В «Соловье» значительно возросла по сравнению с классическими балетами роль мужского танца. В балетах прошлого мужчине почти всегда отводилось второстепенное положение: изящный кавалер должен был в основном только поддерживать танцовщицу, помогать ей. В «Соловье» героем спектакля являлся не утонченный принц, а простой крестьянский парень. Для Сымона балетмейстер сочинил насквозь танцевальную партию, хореографическая лексика которой не уступала в богатстве и красочности женской партии, а кое-где даже превосходила ее. Танцевальный язык Сымона был действен, страстен, полон романтического пафоса. Трансформированный в национальном духе, с открытой, смелой манерой и твердой, уверенной поступью (безусловно, подсказанными фольклором), танец его говорил о чрезвычайной близости к народному плясовому творчеству и в то же время был классическим в своей основе. Широкие, героического плана движения логически выливались в стремительные вращения, большие полеты. Особенно интересен был монолог Сымона во 2-м акте — своеобразный «танец гнева», где в огне ненависти и боли как бы рождался новый Сымон — не простодушный и мечтательный юноша, а мужественный боец и суровый воин. «Не соловьем надо быть, а злобным коршуном!» — эта мысль одного из героев повести Бядули ясно и убедительно передавалась в монологе Сымона, являлась его ведущей эмоциональной силой.

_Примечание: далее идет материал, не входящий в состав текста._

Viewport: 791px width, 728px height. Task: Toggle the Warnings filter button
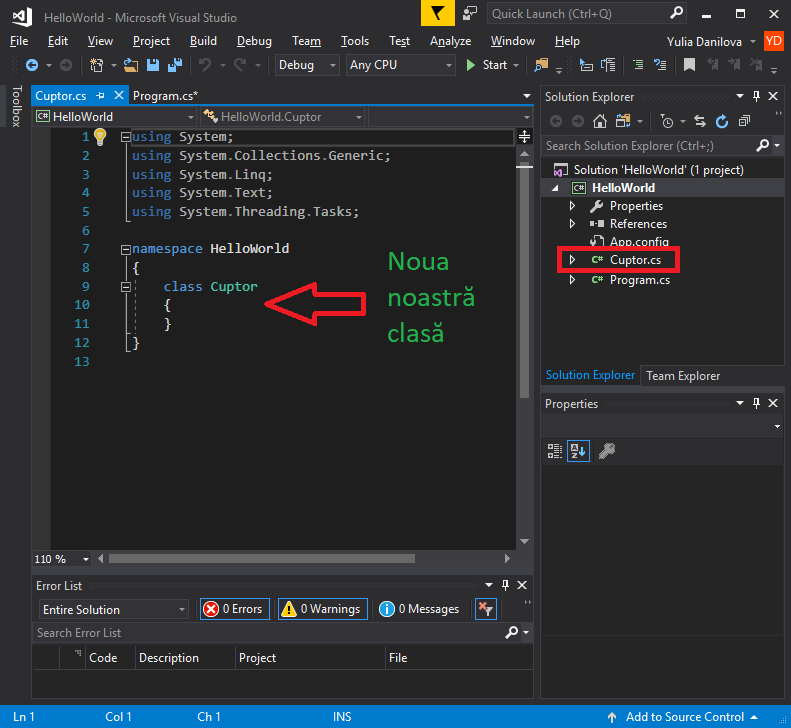tap(320, 609)
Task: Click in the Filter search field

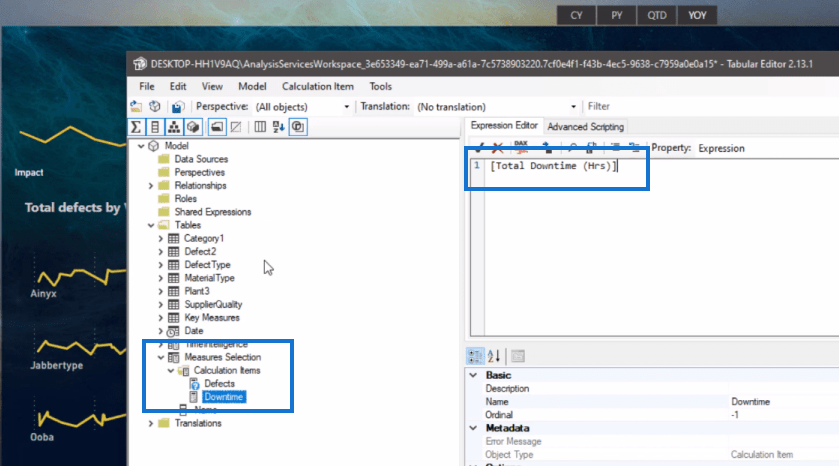Action: (x=700, y=106)
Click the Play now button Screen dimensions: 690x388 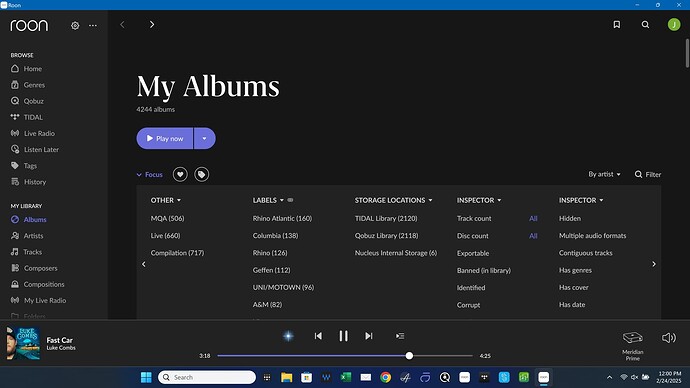click(165, 139)
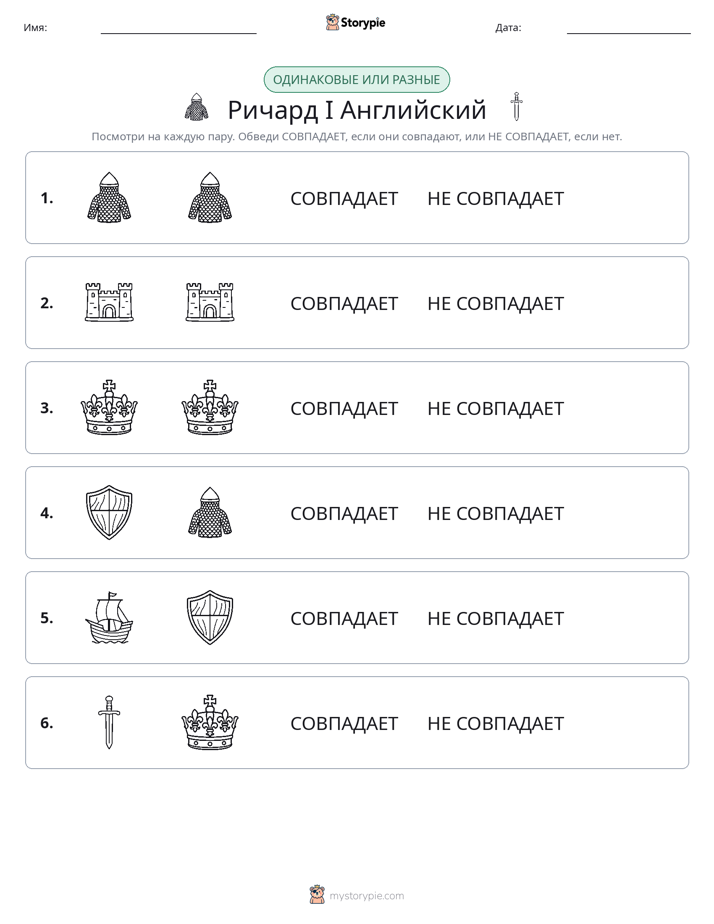
Task: Select СОВПАДАЕТ for row 3
Action: [344, 408]
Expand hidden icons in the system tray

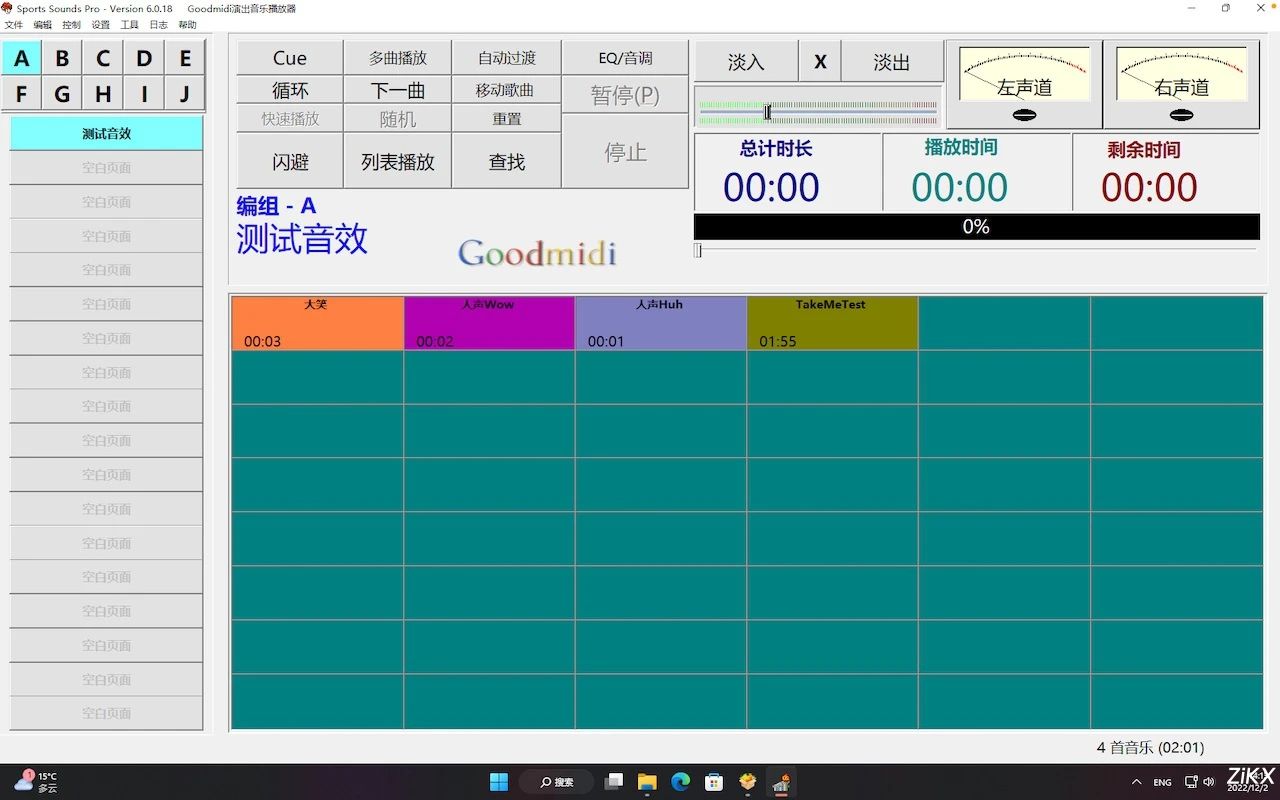[1137, 782]
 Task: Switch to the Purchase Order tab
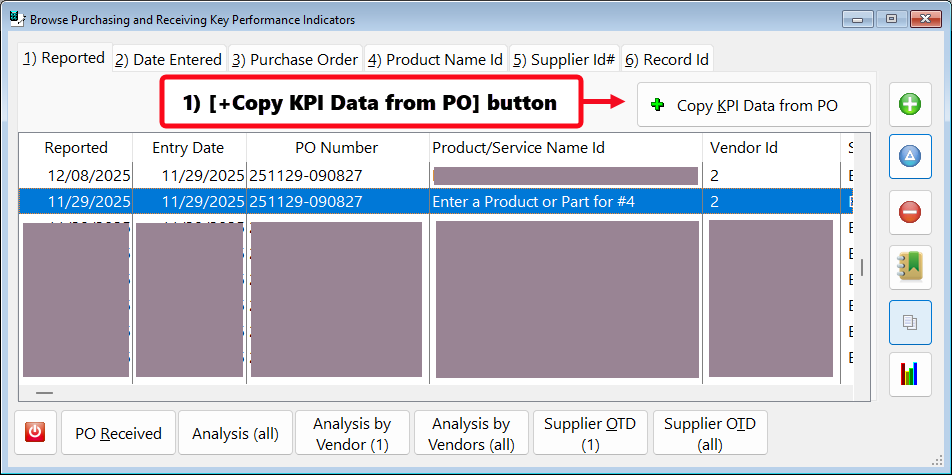tap(294, 60)
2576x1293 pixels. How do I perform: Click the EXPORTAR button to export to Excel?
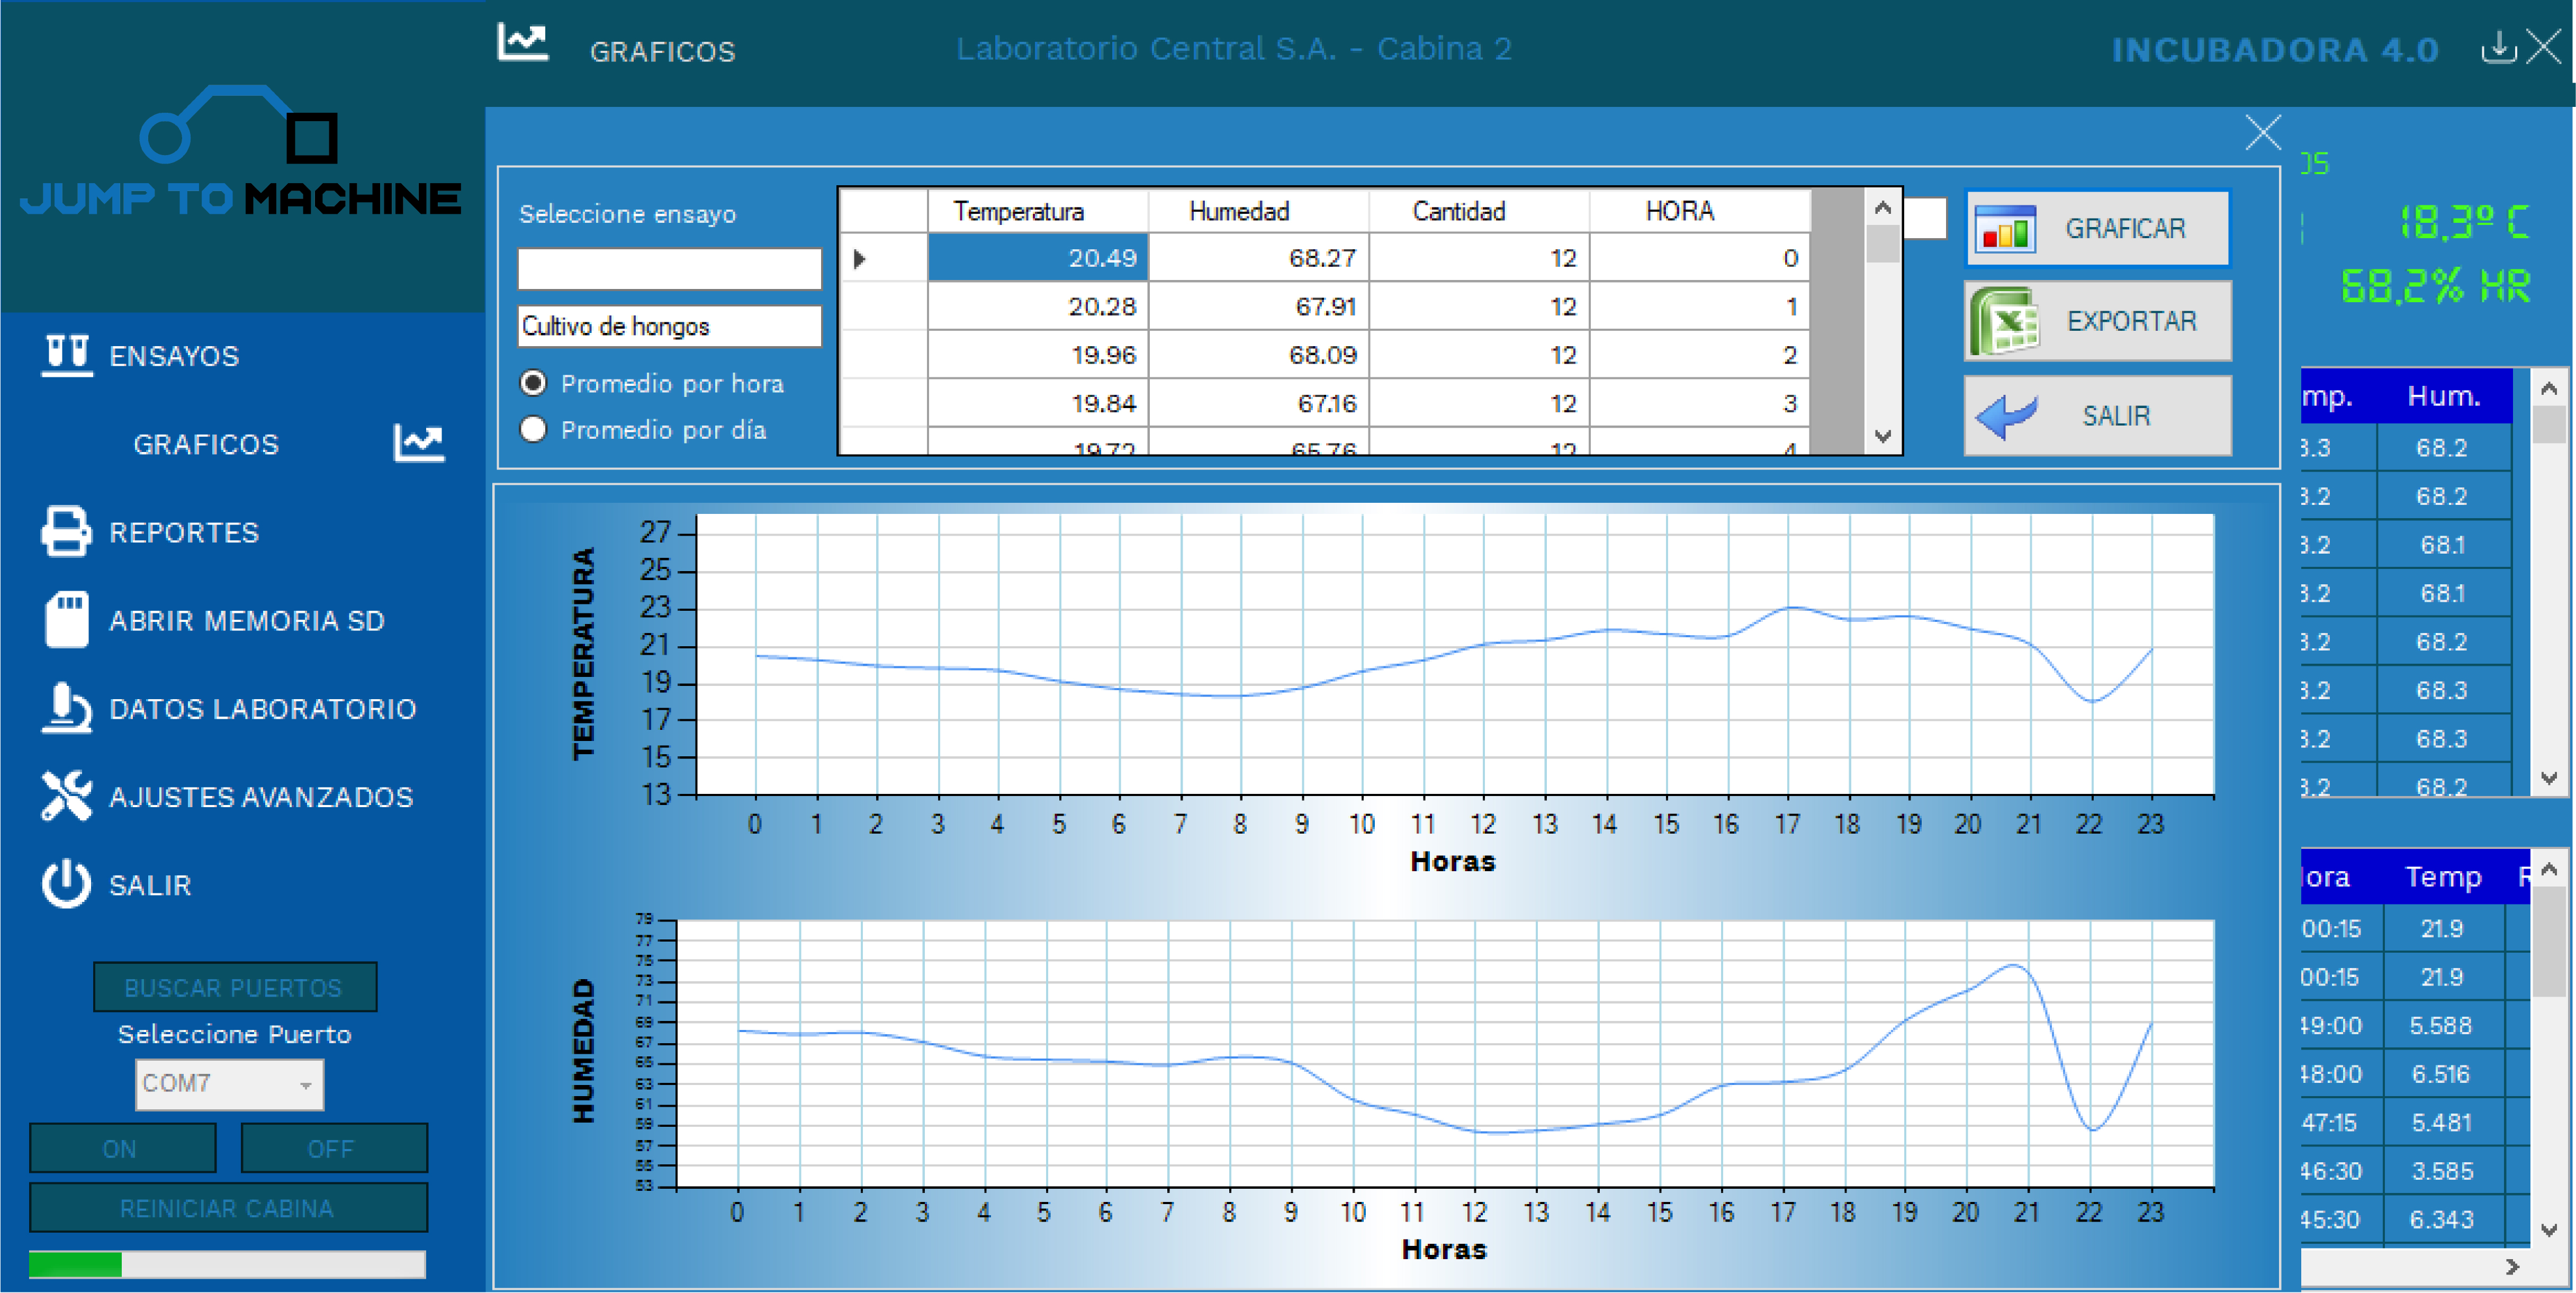2097,321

Говоря о выразительности и впечатляемости танцевального языка главных героев спектакля — Сымона и Зоськи, нельзя не сказать о мастерстве исполнителей этих партий —
С. Дречине и А. Николаевой. Именно их человеческая теплота, их обаятельная искренность вдохнули жизнь в танцевальные формы, обусловили необычайную правдивость изображаемых характеров.
С. Дречин, танцевавший роль Сымона, нашел для нее свежие и яркие краски. В Сымоне Дре- чина было много от героя повести Бядули — народного таланта-самородка, натуры сильной, цельной, щедро одаренной природой.
Зоська в исполнении А. Николаевой также ничем не напоминала кокетливых и манерных «балетных героинь». Артистка с пронзительной силой раскрыла мужественный характер простой белорусской девушки, умеющей беззаветно любить и страстно ненавидеть. От сцены к сцене, от действия к действию артистка все более подчеркивала в своей героине активное, протестующее начало. И в то же время Зоська — Николаева была натурой глубоко лиричной, женственной, тонко чувствующей красоту родной природы. Проникновенна была в исполнении А. Николаевой сцена, когда решившая бежать от панского произвола Зоська грустно прощается с родными местами. Трогательно кланяется она старому плетню, свидетелю стольких счастливых минут в ее жизни, ласково обнимает березки Она словно хочет навсегда запечатлеть в своей памяти образы, дорогие ее сердцу. «Талантливая А. Николаева создает в «Соловье» очень цельный и яркий образ белорусской девушки,— писала газета «Правда»,— нежной, веселой, любящей и вместе с тем сильной, самоотверженной, способной на борьбу» .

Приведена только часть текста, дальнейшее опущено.